My heart was in my throat. All I could hear was the eerie hiss of my breath as I gulped in air from the Aqua-Lung. Weighted down on the sandy bottom of the Caribbean Sea in a chainmail suit, I stood as still as a statue, watching his wagging body disappear into the blurry blue… knowing he would circle back around.
Oblivious to the danger, hordes of angelfish and puffers started swirling toward me. Other reef sharks were closing in, eager to be fed. I went back to handing out fish to them, slowly and carefully, so they wouldn’t mistake my hand for a herring—exactly what I’d done to make the other shark lose patience and try to strafe me.
I did my best to keep a lookout for him now, but he had me at a disadvantage. Sharks have mirrored crystals (called tapeta lucida) just behind their retinas. It’s why their eyes seem to glow in the dark like cats’ eyes. But a shark can see twice as well as a cat in dim light, ten times better than we can. When he came back, my nemesis was going to see me long before I saw him.
To make matters worse, I was still gripping a two-foot feeding tube crammed full of dead herring I hadn’t released yet, and he could smell it. Unlike us, sharks don’t use the same orifice for breathing and smelling. Breathing they can handle with their gills. Smell is so important to their survival that they devote not only their nose but two-thirds of their brain to nothing else.
That wagging motion—which John Williams captured so brilliantly in the ominous music for Jaws—turns a shark’s entire body into a directional sensor, constantly scanning for smell. If a single drop of blood touches the water, a shark can smell it and track it down from a quarter of a mile away.
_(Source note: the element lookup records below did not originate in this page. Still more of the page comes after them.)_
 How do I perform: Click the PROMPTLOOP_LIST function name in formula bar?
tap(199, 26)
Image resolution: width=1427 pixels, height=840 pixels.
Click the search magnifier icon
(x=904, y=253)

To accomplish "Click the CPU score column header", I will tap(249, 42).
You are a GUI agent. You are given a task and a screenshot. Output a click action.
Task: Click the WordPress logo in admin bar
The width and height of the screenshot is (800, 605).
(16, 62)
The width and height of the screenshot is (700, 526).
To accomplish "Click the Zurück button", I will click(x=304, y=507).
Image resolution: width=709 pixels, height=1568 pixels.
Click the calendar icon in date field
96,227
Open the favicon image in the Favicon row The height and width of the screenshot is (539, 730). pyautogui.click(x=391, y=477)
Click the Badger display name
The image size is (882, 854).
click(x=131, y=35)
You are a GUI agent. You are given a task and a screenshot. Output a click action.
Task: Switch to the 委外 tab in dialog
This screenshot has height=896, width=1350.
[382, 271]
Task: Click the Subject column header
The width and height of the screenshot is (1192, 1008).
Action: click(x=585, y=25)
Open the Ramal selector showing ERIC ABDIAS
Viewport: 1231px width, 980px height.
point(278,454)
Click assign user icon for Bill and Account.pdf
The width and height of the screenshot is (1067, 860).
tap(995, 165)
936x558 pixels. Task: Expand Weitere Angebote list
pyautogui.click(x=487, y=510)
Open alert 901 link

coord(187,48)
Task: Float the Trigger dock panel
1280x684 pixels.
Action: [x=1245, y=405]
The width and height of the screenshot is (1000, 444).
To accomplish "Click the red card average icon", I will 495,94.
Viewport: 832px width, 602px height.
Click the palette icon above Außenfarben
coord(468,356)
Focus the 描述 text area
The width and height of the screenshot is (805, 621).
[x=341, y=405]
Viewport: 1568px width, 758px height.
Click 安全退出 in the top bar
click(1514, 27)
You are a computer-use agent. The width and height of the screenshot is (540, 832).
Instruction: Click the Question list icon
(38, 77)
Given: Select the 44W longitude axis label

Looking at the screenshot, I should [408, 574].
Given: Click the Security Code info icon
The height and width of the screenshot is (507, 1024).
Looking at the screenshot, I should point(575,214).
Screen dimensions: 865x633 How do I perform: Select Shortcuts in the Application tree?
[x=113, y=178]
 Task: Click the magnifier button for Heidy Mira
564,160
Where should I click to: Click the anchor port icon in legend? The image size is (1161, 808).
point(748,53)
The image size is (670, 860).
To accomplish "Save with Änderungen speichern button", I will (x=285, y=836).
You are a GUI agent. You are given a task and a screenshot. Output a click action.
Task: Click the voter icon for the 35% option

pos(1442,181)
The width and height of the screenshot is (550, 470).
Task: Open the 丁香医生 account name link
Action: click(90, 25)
Wherever he was lurking out there in the dark, I knew that shark could practically taste those herring. My problem was, I had what he wanted. He knew I had it. And he thought I was holding back.
I was a long way from Manhattan.
My wife Suzanne and I had been diving for years in places like Salvador da Bahia in Brazil, French Polynesia, and the Grand Caymans. We delighted in the novelty of beautiful coral gardens and interactions with octopuses, tropical fish, and eels.
Not until late 2000 had I discovered the shark-feeding dives at UNEXSO, a dive facility on Grand Bahama Island. There I had joined ten nervous first-timers fifty feet below the surface, where we deliberately surrounded ourselves with sharks. I’d felt like I was offering myself up as an hors d’oeuvre at the underwater buffet.
We were instructed to sit shoulder to shoulder in a circle while a professional diver plucked a fish from a tube and held it out to the nearest shark. (That’s when I noticed that he always withdrew his hand quickly to avoid losing it. I took it as a safety tip.)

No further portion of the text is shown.